--- Objective ---
Could you return the material from its first line up to and including the line containing "[1214, 363]", reproducing each line exactly and leaving out the pictures?

--- Working data ---
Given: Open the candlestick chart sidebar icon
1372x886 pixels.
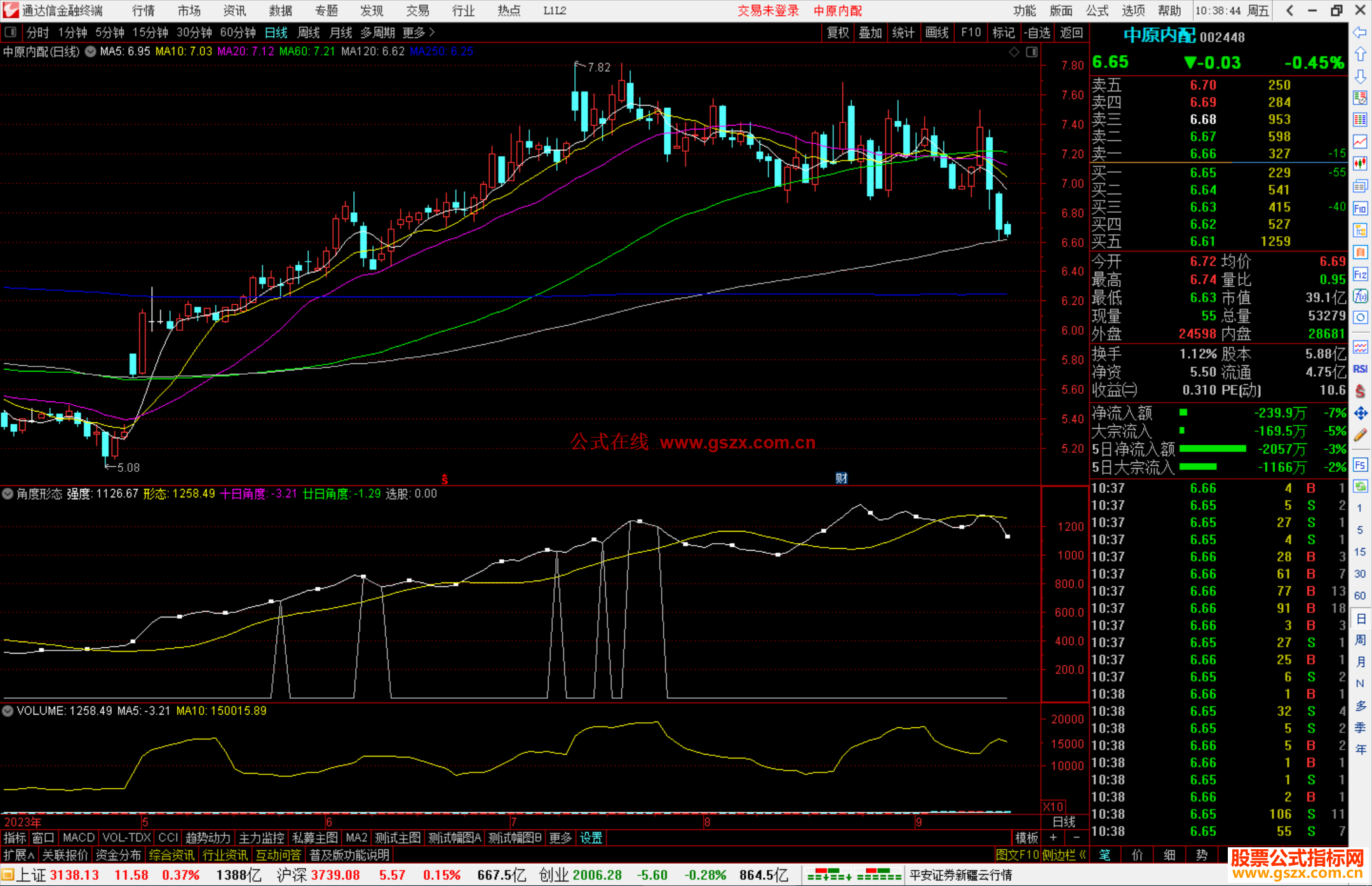Looking at the screenshot, I should (x=1360, y=164).
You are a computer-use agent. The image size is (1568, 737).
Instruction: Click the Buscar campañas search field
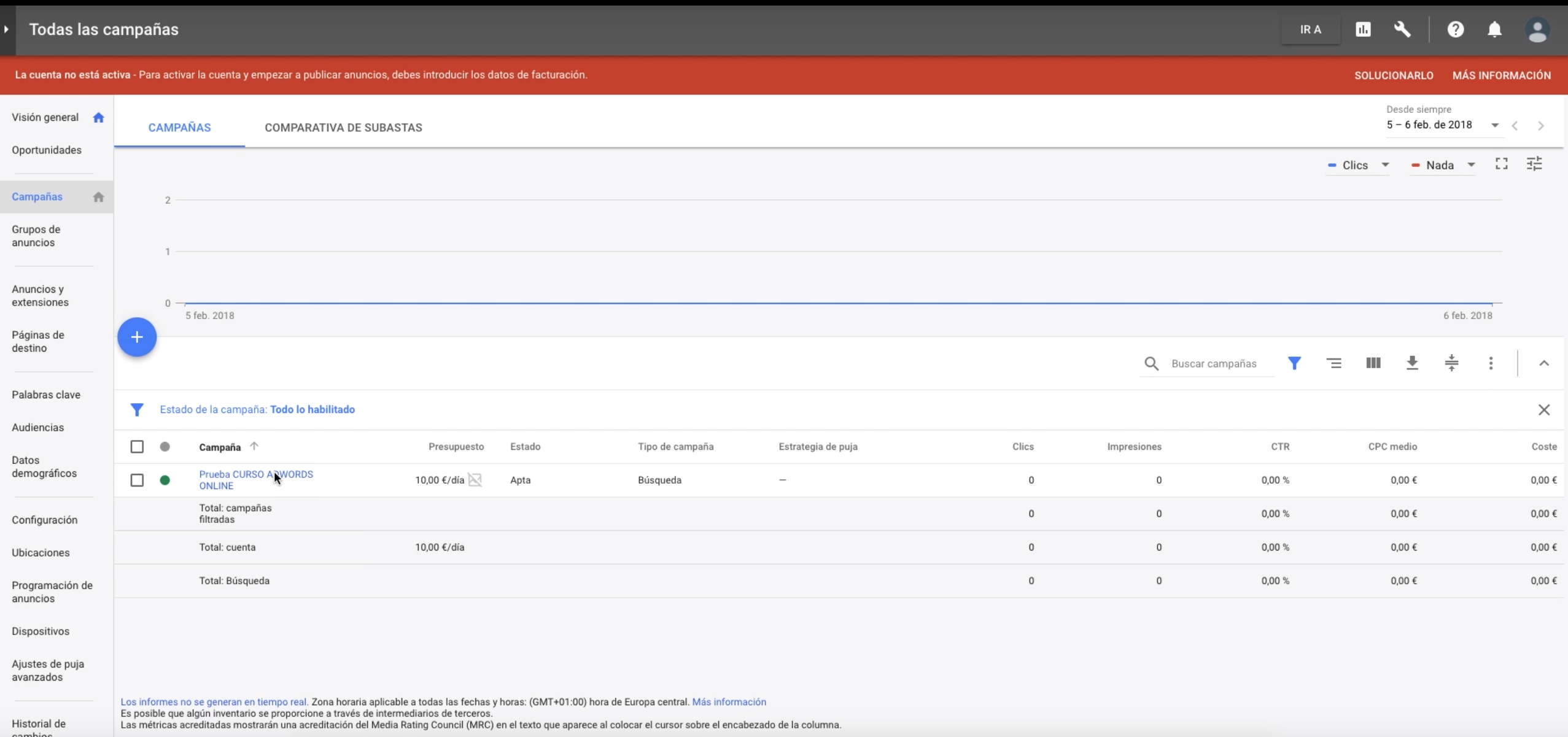[1214, 363]
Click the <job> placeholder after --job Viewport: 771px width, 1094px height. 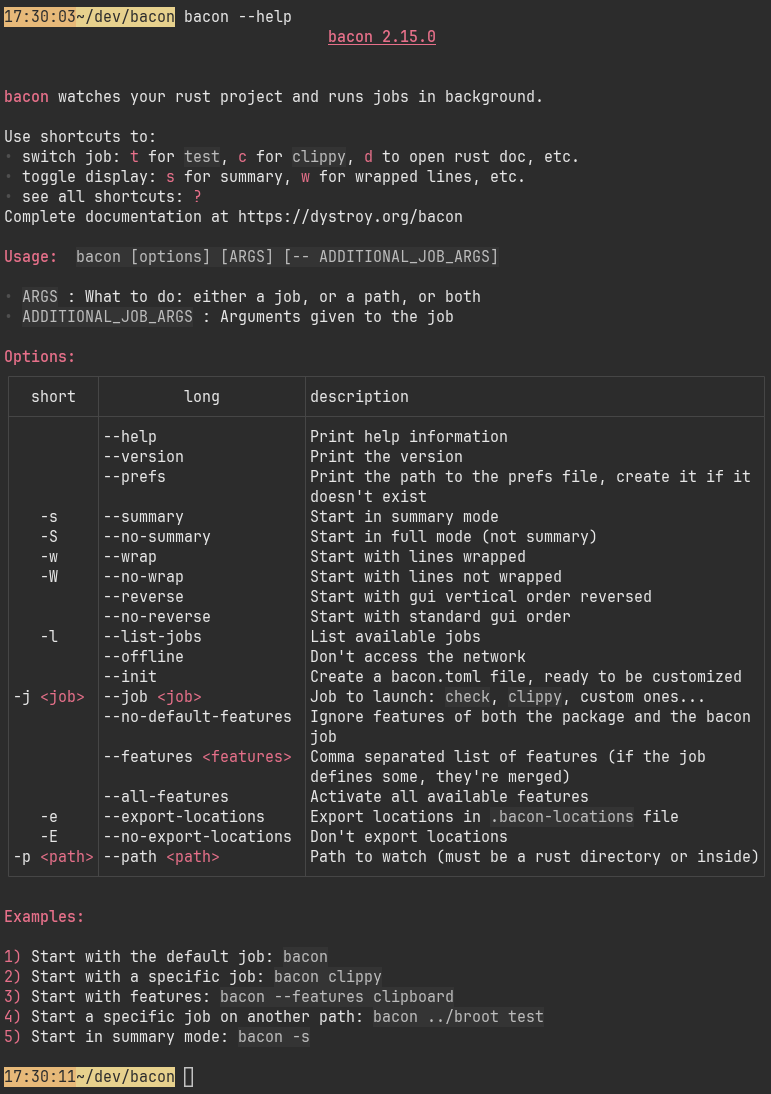[179, 696]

--- Reply ---
Given: Open the candlestick chart sidebar icon
1372x886 pixels.
Looking at the screenshot, I should (x=1360, y=164).
You are a computer-use agent. The image size is (1568, 737).
Instruction: Click the Buscar campañas search field
[1214, 363]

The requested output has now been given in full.